A response to Shaker’s “This is Miro” here: http://sites.duke.edu/wcwp/capturing-the-game/players/this-is-miro/
I love the style of this piece. It begins with small glimpses and snapshots of Miroslav Klose’s early career, sprinkled with detail to set a scene before pulling it away in the next paragraph. Each repetition of “This is Miro” was like a rhythmic cadence, stringing together the many pieces of his career. At first we hear only of disappointment and defeat. A player so promising, yet never delivering, seemed to be Miro’s story. Failure after failure, Shaker builds up pace with his writing. As the reader, we have now experienced the bitter taste of defeat just like Miro has. But with each “This is Miro”, we grow hopeful. Surely he cannot fail again. Surely it will finally be his time to succeed. And at long last, in the closing paragraphs, as the sentences grow shorter and faster, we speed to the end: “This is Miro, World Cup Champion.” At long last, Miro achieves what has been so elusive all his life. As the reader, we are able to experience that joy with him, because as readers, we’ve taken that same journey. The way Shaker crafts this telling of Miro’s career is captivating and elegant. He effectively utilizes repetition to punctuate each stage of Miro’s career, and I thoroughly enjoyed reading it.

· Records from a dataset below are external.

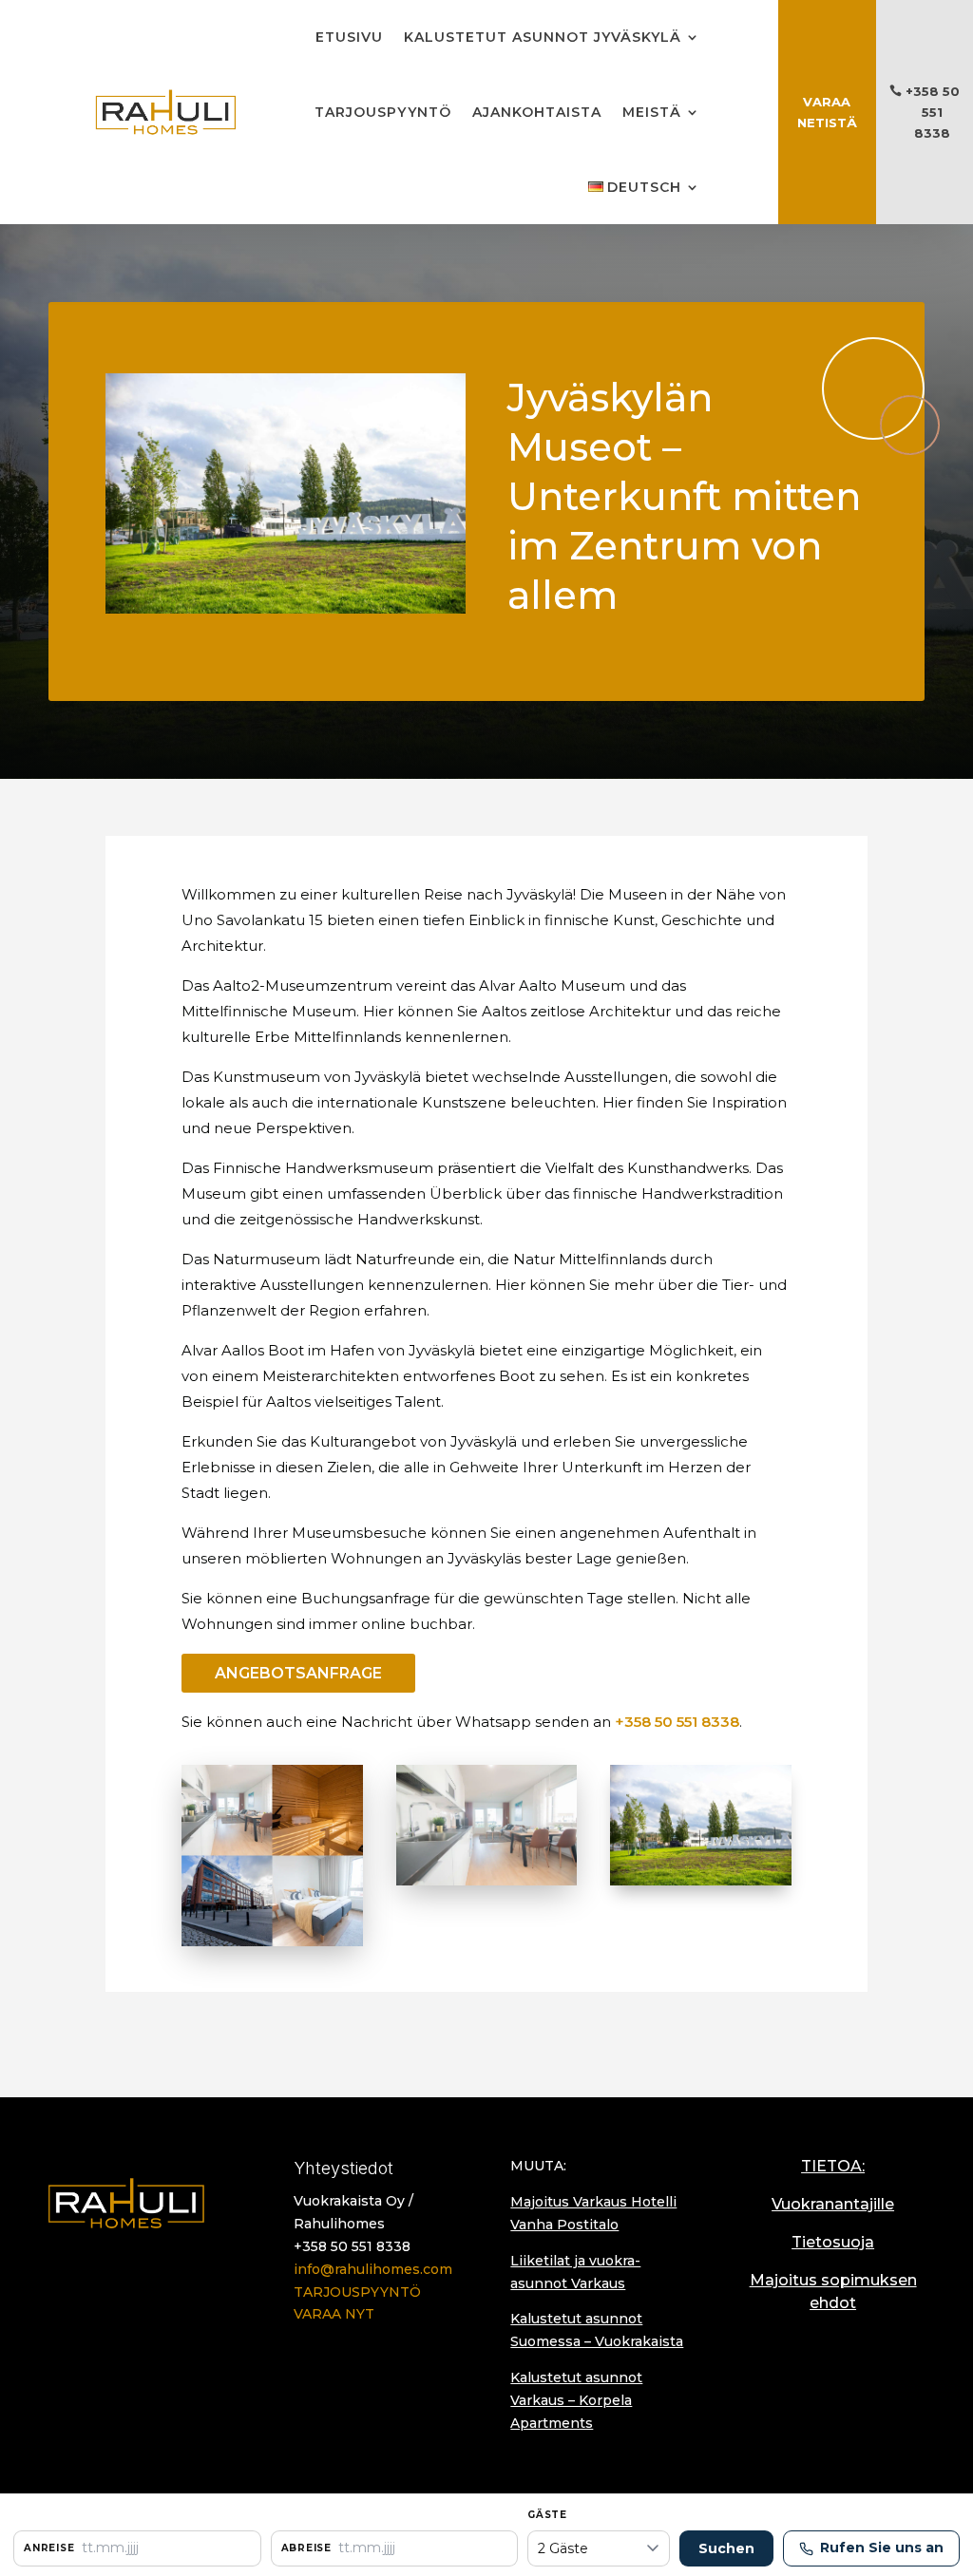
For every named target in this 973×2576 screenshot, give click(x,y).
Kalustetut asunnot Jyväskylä (542, 37)
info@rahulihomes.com (373, 2269)
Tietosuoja (833, 2242)
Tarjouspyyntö (383, 112)
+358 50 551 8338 (933, 112)
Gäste (547, 2515)
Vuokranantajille (833, 2204)
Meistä (651, 112)
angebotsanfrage (298, 1673)
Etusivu (349, 37)
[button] (137, 2548)
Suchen (726, 2548)
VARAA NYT (334, 2313)
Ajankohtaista (536, 112)
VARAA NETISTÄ (827, 112)
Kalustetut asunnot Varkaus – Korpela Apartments (576, 2400)
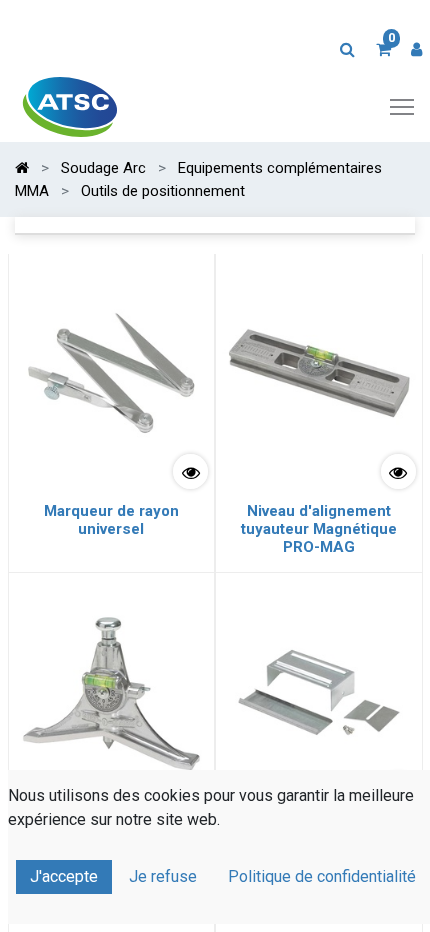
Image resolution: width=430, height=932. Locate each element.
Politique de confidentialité (322, 876)
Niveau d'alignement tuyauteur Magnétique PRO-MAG (319, 529)
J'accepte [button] (64, 876)
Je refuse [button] (163, 876)
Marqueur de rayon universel (111, 520)
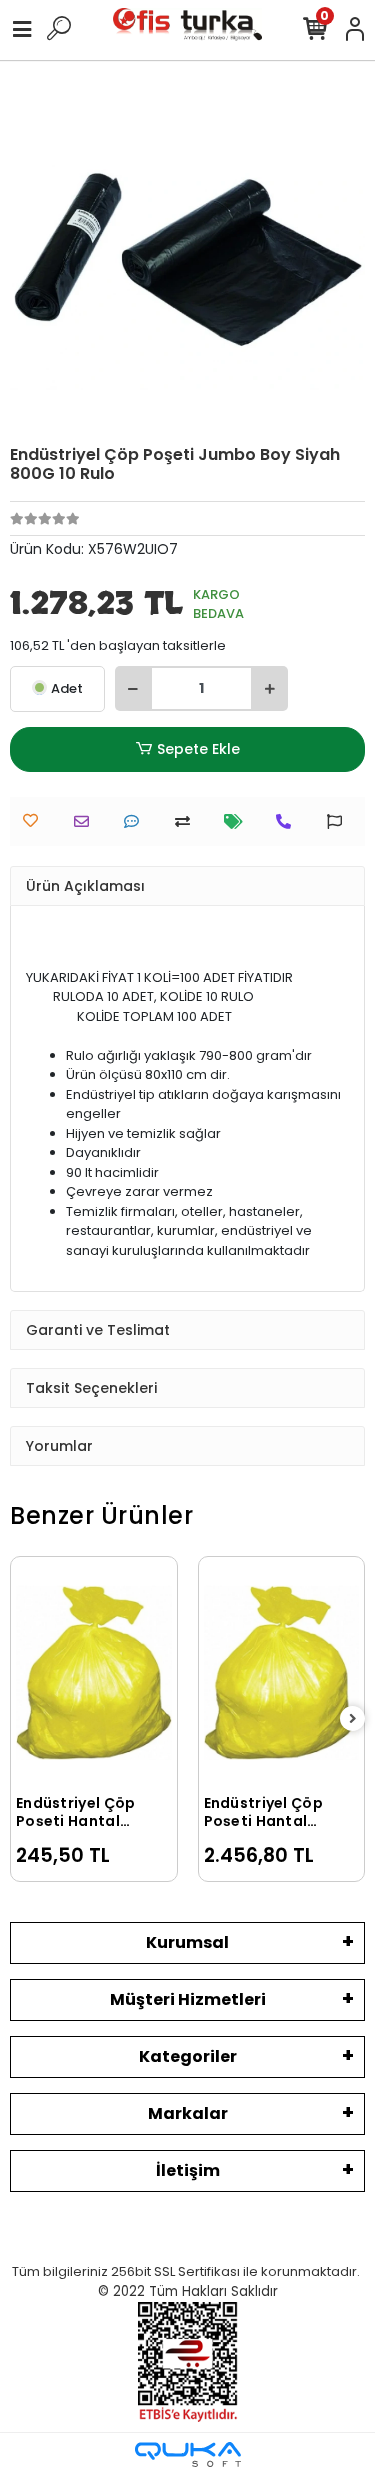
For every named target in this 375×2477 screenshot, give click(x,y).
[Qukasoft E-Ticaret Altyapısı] (188, 2454)
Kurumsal (187, 1942)
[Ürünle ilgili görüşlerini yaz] (136, 821)
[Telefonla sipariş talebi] (288, 821)
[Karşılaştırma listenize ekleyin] (187, 821)
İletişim (188, 2170)
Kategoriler (188, 2056)
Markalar (188, 2113)
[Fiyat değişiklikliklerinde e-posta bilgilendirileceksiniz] (238, 821)
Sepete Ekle (198, 749)
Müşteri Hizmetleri (188, 1999)
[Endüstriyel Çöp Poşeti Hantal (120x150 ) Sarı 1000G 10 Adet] (94, 1673)
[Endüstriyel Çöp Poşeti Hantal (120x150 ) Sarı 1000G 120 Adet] (282, 1673)
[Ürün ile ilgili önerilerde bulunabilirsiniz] (339, 821)
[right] (353, 1719)
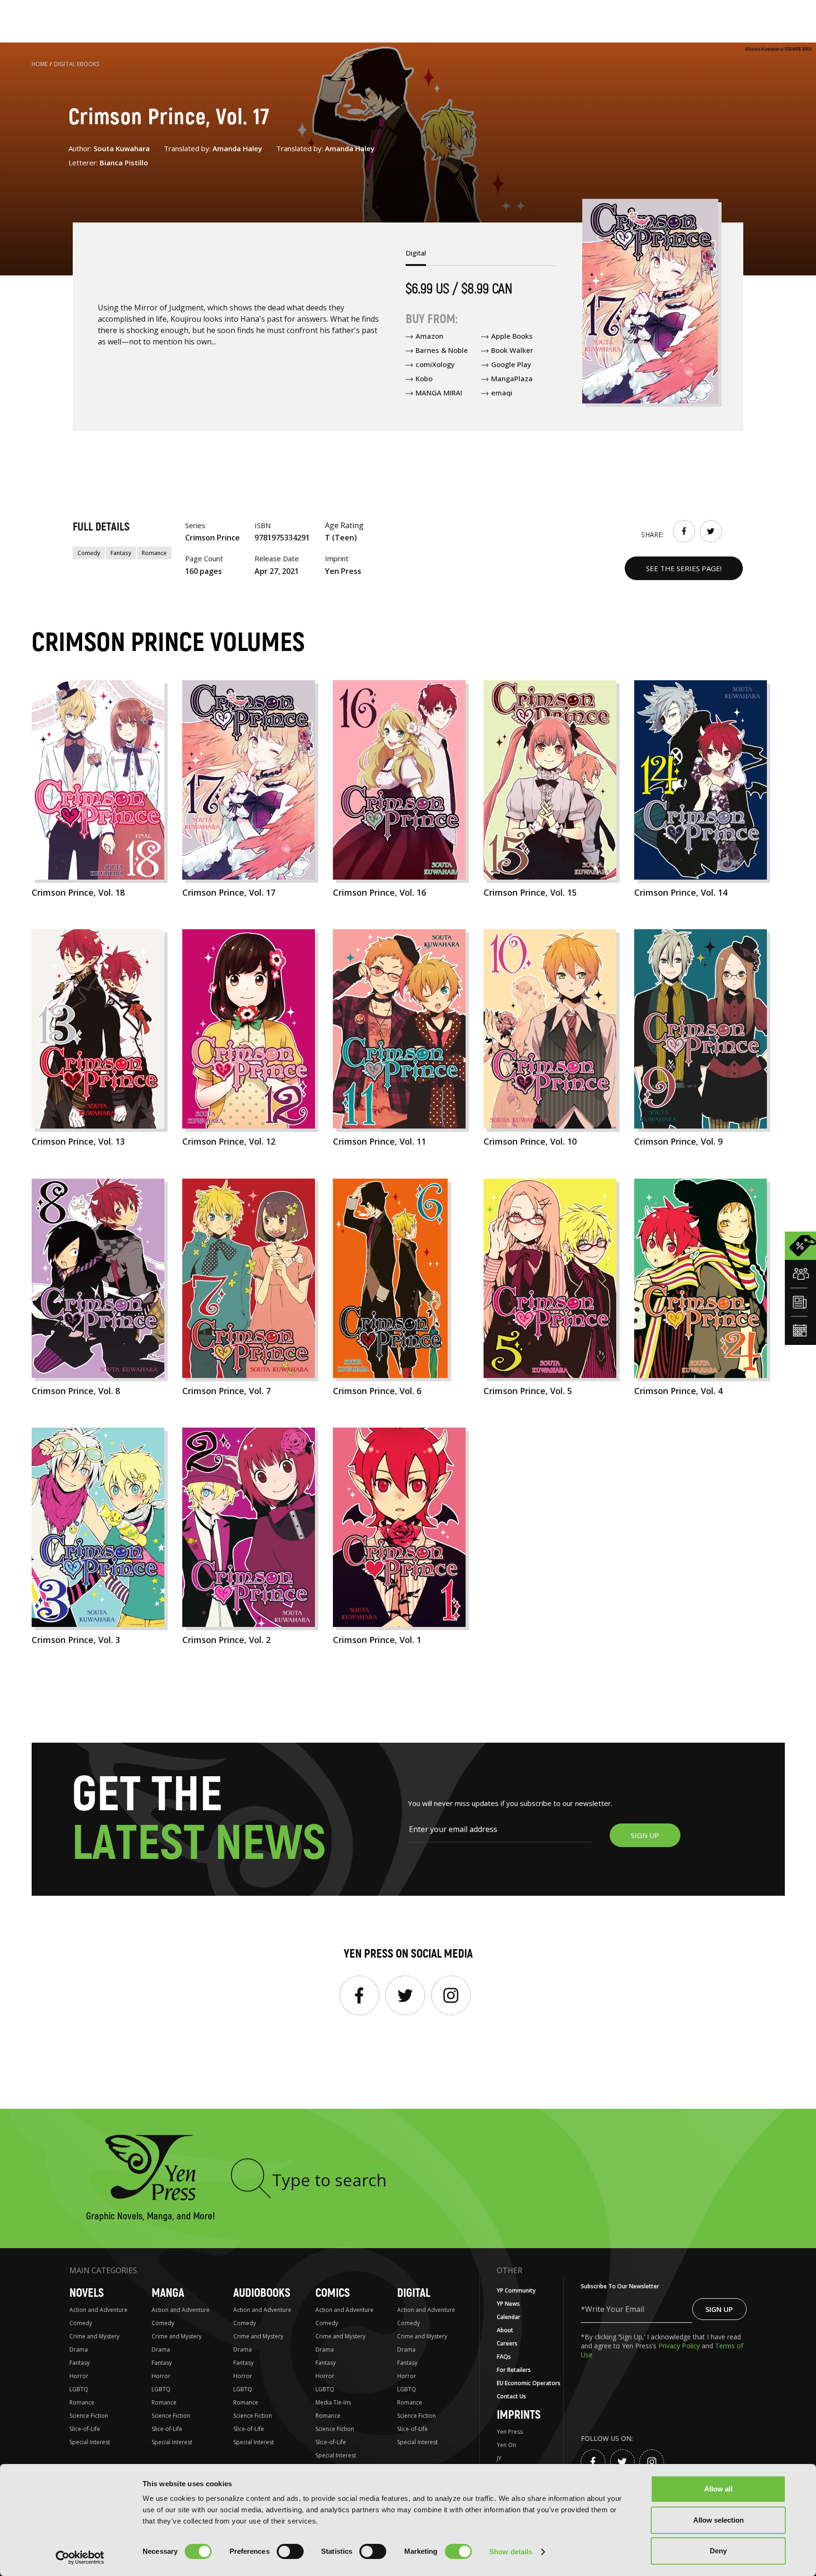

Miroslav Klose was actually one of the very few soccer players I knew by name (along with players like Ronaldo, Messi, Ronaldinho, Kaka, Wayne Rooney, etc.) I loved playing as Germany in FIFA for their speed and ability to finish the ball, and Klose always ended up being the guy I used to finish my crosses. I quickly learned that this was actually his forte on the real pitch, known for his “godlike” headers. I think this was FIFA 10 or something, because by the next time I played a new FIFA game, Klose was on the bench. I had never known his story, his struggle with international play, the elusive World Cup title, or any of his characteristics as a person and as a player. This piece really gave me a new perspective on Klose, a man I used to think had success come easy for him.